Deposizione choc «Tiro cocaina e guido. Allora?»

MilanoCome fosse la cosa più normale del mondo. Così, almeno, la racconta al giudice. «Faccio uso di cocaina dall’età di vent’anni. La consumo una volta alla settimana, è cioè il sabato sera, comprandola nella mia zona. Poi vado in discoteca a ballare. In genere consumiamo all’uscita della discoteca, ormai lo fanno tutti. Vado e torno in macchina. Talvolta guido io, altre volte guidano altre persone». E la sera del 5 gennaio scorso è lui al volante. Luigi P., classe 1983, pregiudicato, che a bordo della sua Fiat Punto investe e uccide un uomo di 75 anni su una strada dell’hinterland di Milano.
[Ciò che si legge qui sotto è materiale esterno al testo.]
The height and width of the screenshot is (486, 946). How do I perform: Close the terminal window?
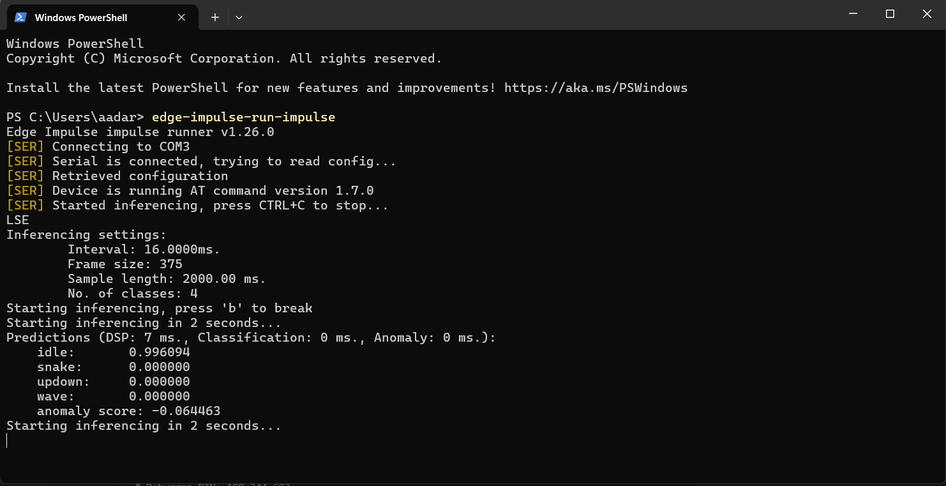pos(927,13)
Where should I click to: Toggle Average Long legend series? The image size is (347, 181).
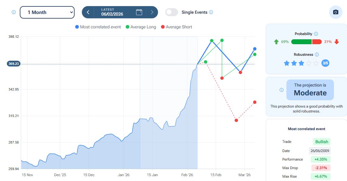(x=141, y=27)
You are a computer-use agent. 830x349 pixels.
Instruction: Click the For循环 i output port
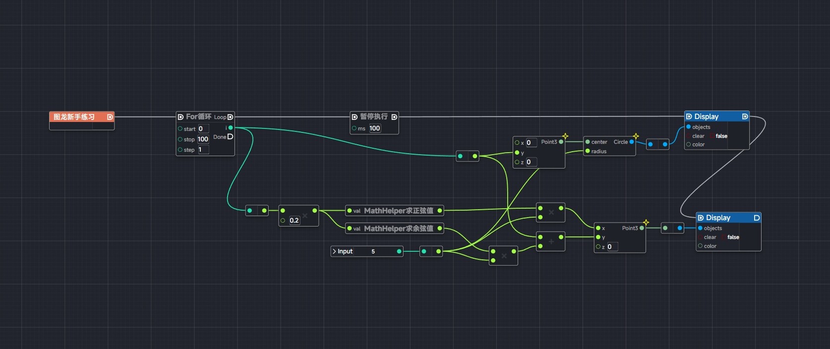pyautogui.click(x=231, y=128)
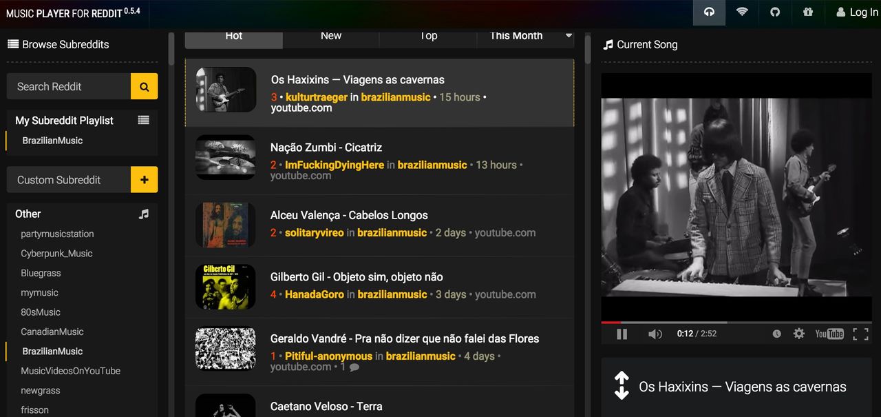The image size is (881, 417).
Task: Click the music note icon beside Other
Action: click(x=144, y=214)
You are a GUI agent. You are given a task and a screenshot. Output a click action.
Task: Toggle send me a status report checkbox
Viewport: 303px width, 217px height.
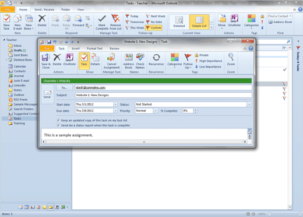[x=58, y=125]
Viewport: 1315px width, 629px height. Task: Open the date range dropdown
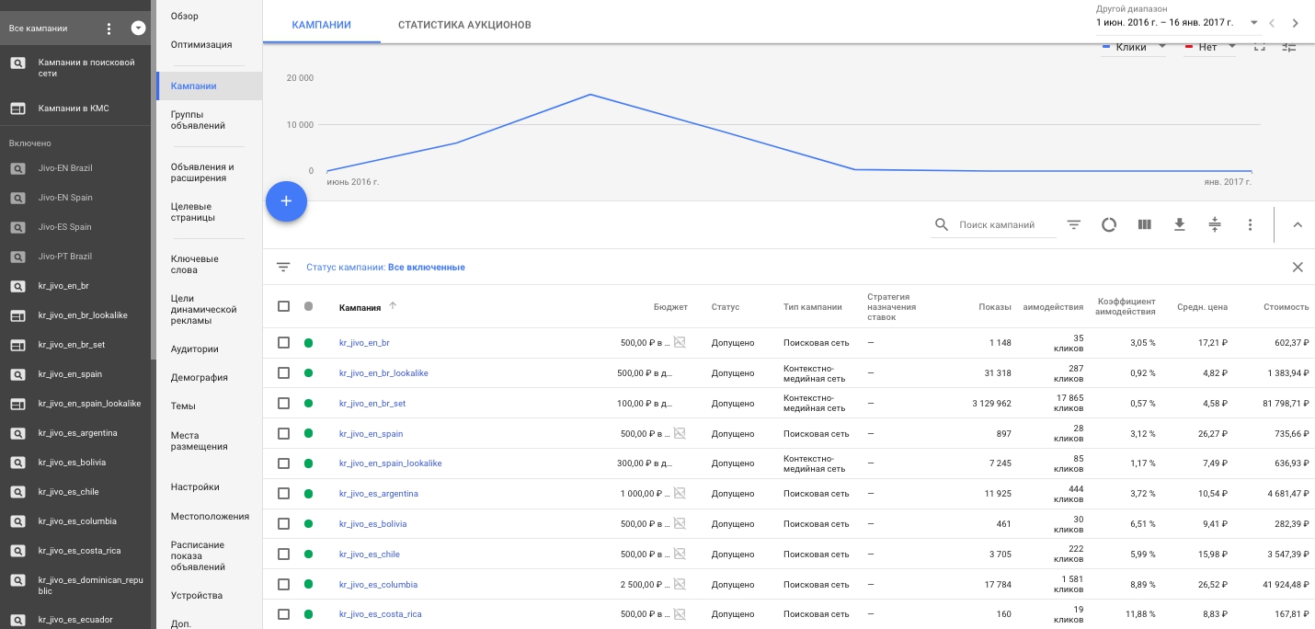tap(1253, 23)
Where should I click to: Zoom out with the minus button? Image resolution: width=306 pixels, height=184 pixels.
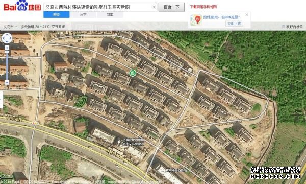pyautogui.click(x=7, y=82)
Lo uccide e poi scappa. Viene arrestato poco più tardi, quando decide di costituirsi. Nel sangue gli trovano metaboliti della cocaina per oltre 5mila nanogrammi a millilitro. Cento volte più della soglia di tolleranza. Il 5 gennaio è un sabato. E il sabato, l’ha spiegato, lui «consuma». Come tutti.
Nessun rimorso, nessun pentimento. Una testimonianza glaciale fatta davanti al giudice per le udienze preliminari di Milano Guido Salvini. Che, nella sentenza con rito abbreviato con cui condanna il ragazzo a 4 anni di reclusione per omicidio colposo e omissione di soccorso (oltre a 5mila euro di multa e 60mila come provvisionale per i due figli della vittima), sottolinea la «colpa grave per difetto di percezione sociale dei propri atti». Perché un incidente «può capitare a tutti - insiste il gup - ma in alcuni casi traggono origine da un comportamento o da una situazione non casuale». L’imputato - scrive infatti il giudice nella motivazione della sentenza - «si è mosso nella più completa e anche concretamente più grave noncuranza di quanto può avvenire agli altri utenti della strada» oltre che «a lui stesso». Perché era imbottito di cocaina, e già molte altre volte aveva preso l’auto dopo aver «consumato». Condizioni che «testimoniano l’insensibilità e l’indifferenza per la sicurezza altrui», e «insofferenza per le più elementari norme di prudenza». Ancora, Luigi P. ha «dimostrato di essere del tutto insensibile alla campagna di informazione che da almeno due anni con notevole intensità viene condotta sulle possibili conseguenze tragiche di una guida pericolosa», e in occasione dell’incidente «non ha sentito l’esigenza morale di fermarsi» a prestare soccorso, né in seguito ha «mostrato alcun segno» di pentimento, e neppure ha presentato «alcuna offerta di risarcimento nemmeno parziale». Per Luigi P., insomma, è semplicemente successo. Un uomo è morto. Lui - che ha azzardato un sorpasso ad alta velocità - l’ha «solo» investito. E aver tirato di coca non conta. Quello, ormai, «lo fanno tutti».